Mailing List Archives
Authenticated access
|
|
|
[Date Prev][Date Next][Thread Prev][Thread Next][Date Index][Thread Index]
[HTCondor-users] Troubleshooting job eviction by machine RANK
- Date: Wed, 03 Feb 2016 17:09:41 -0600
- From: Graham Allan <allan@xxxxxxxxxxxxxxx>
- Subject: [HTCondor-users] Troubleshooting job eviction by machine RANK
We've been running htcondor here for many years but with a fairly static
configuration, in which jobs have only run on the machines owned by the
research group.
We did this simply by defining a variable "CondorGroup" which is both
defined per group, and used in the START expression, something like:
CondorGroup = "novafarm"
SUBMIT_EXPRS = CondorGroup, $(SUBMIT_EXPRS)
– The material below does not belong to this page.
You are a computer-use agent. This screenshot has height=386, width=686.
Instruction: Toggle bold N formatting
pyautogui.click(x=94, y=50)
START = (CondorGroup =?= "novafarm") || (CondorGroup =?= "system")
We're now trying (belatedly!) to enable opportunistic scheduling so that
unused resources can be used more efficiently.
I am trying to do this by setting machine ranks, and then letting jobs
run on available other-group systems by defining a variable "CanEvict" - so:
CondorGroup = "novafarm"
SUBMIT_EXPRS = CondorGroup, $(SUBMIT_EXPRS)
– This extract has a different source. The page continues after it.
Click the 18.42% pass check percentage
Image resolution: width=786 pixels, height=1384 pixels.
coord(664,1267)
START = (CondorGroup =?= "novafarm") || (CondorGroup =?= "system") || CanEvict
RANK = (20 * CondorGroup =?= "novafarm") + (10 * CondorGroup =?= "bes3farm")
> MachineMaxVacateTime = 300
So then someone can submit a job with (eg) +CondorGroup = "general" and
+CanEvict = True in order to run on any vacant slot.
What we find is that these jobs do start on the other-group machines,
but when another group then submits their own jobs, the guest jobs never
get evicted.
I don't have anything else defined regarding preemption:
WANT_SUSPEND = TRUE
WANT_VACATE = TRUE
SUSPEND = FALSE
CONTINUE = TRUE
PREEMPT = FALSE
KILL = FALSE
PREEMPTION_REQUIREMENTS = FALSE
PREEMPTION_RANK = 0
but my interpretation was that RANK by itself should achieve the desired
effect.
Have I written enough for anyone to say where I'm going wrong?
Thanks, Graham
--